Despite Margaret’s academic and administrative achievements, the care of her patients was always her principal consideration. She was also committed to her staff and was always supportive, and an excellent mentor; she helped launch the careers of many of the next generation of respiratory researchers. She could be formidable in debate and had exacting standards, but she possessed great charm and a mischievous sense of humour, and was always fun to be with, and keen to hear the latest news from her former institutions.

Outside medicine, Margaret had a wide range of interests. She loved music, and was a good violinist, and also a very competent watercolourist. In retirement she tended her garden, and also enjoyed windsurfing until late in life. She was devoted to her family and was proud that her daughter Lynne and granddaughter Tabitha both followed her into the medical profession. Margaret published an autobiography, Living medicine: recollections and reflections (London, Royal College of Physicians), in 2005.

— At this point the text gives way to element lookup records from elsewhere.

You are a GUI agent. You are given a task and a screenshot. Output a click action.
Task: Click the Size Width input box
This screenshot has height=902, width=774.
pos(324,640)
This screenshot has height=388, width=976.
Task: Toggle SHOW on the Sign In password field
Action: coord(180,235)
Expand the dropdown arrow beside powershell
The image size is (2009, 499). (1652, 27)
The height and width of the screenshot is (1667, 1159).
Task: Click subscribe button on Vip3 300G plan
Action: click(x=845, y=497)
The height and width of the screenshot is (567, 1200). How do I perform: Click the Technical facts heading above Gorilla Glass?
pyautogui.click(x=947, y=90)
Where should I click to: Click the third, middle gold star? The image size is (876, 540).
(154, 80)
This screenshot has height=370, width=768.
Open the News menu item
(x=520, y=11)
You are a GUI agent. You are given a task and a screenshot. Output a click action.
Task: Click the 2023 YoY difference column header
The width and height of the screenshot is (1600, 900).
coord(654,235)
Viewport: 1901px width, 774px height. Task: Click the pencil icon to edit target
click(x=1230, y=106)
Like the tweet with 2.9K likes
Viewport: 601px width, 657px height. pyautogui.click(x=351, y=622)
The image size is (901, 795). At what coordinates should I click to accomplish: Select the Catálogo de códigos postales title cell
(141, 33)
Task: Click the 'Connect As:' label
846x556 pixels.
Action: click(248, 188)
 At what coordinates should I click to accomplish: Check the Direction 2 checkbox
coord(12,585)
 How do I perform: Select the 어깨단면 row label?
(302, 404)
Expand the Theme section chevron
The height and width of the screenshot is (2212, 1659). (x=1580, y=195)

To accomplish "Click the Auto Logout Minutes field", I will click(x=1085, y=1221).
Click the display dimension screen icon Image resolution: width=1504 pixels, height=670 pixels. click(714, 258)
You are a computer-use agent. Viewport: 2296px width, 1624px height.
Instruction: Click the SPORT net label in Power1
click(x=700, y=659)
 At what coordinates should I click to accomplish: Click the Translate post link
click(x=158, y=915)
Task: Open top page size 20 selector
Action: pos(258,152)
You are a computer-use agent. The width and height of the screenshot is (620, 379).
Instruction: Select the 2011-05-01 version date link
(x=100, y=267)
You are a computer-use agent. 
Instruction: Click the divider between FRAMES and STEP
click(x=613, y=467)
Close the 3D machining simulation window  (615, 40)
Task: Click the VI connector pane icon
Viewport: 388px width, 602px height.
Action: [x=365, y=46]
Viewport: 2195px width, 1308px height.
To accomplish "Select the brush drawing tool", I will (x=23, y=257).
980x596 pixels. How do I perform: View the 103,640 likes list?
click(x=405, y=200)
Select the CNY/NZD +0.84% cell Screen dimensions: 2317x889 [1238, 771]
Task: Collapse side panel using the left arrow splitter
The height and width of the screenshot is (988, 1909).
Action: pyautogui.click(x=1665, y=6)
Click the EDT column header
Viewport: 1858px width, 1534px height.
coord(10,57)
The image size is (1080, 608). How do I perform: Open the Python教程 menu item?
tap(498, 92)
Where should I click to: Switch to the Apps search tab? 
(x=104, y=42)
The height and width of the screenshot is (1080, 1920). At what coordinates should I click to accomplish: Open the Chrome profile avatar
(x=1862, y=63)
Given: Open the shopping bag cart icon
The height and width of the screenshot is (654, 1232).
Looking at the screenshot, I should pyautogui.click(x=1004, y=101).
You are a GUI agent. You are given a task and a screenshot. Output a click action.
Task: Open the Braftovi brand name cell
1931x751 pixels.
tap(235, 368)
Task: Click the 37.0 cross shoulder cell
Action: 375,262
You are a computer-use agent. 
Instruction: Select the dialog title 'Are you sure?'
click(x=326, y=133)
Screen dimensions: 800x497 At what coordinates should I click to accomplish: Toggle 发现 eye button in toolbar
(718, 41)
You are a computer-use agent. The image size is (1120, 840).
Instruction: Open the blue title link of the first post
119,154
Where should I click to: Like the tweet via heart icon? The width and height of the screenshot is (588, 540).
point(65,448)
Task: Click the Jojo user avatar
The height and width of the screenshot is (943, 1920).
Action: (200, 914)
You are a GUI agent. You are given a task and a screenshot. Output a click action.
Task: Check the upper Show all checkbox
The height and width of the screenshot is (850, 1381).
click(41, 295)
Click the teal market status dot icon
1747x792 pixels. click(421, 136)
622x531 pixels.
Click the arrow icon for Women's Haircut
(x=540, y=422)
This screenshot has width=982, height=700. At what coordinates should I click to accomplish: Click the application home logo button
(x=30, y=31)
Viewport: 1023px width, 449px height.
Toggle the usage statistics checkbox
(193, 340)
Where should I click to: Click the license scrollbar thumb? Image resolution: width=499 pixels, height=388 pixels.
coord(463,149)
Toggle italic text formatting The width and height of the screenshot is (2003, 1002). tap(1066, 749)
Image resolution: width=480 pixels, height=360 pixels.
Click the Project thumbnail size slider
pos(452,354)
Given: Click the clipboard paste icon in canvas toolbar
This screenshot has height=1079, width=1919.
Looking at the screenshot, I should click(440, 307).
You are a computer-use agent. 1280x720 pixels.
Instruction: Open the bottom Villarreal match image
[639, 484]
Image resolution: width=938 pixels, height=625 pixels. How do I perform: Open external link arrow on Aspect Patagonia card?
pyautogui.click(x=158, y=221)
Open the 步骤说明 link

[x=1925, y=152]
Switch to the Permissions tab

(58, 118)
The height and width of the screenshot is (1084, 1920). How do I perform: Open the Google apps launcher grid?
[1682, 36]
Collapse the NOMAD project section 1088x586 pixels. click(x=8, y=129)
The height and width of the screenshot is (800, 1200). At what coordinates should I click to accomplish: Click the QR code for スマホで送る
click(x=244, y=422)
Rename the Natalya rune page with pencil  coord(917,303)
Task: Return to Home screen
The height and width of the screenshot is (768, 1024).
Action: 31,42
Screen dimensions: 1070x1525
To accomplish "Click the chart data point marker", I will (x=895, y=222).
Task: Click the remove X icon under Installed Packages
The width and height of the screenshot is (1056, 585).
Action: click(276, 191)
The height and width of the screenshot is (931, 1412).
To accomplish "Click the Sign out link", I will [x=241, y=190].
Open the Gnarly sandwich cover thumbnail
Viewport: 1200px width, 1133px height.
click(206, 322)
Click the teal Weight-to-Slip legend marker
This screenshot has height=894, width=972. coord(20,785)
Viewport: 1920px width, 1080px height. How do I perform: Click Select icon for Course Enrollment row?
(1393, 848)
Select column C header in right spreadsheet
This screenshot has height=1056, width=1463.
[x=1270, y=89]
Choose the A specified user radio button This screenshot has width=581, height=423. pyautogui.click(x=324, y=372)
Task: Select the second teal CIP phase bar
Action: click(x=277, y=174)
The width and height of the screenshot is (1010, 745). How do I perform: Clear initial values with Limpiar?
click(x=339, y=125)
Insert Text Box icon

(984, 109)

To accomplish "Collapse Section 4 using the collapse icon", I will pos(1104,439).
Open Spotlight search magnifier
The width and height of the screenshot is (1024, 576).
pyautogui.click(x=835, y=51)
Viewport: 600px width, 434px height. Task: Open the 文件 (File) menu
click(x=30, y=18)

Margaret died from complications of aortic valve disease at the age of 92, in the care of the Royal Brompton Hospital, London, where she had spent most of her working life. Her memorial service was held across the road in St Luke’s Church, Chelsea: it was packed full. Under a dark suit her husband Richard wore a colourful Fair Isle jersey; when he spoke movingly about Margaret he explained that she had knitted it for him while being treated for her tuberculosis in Switzerland.

She was survived by Richard, her daughters Gillian and Lynne, six grandchildren, and four great-grandchildren.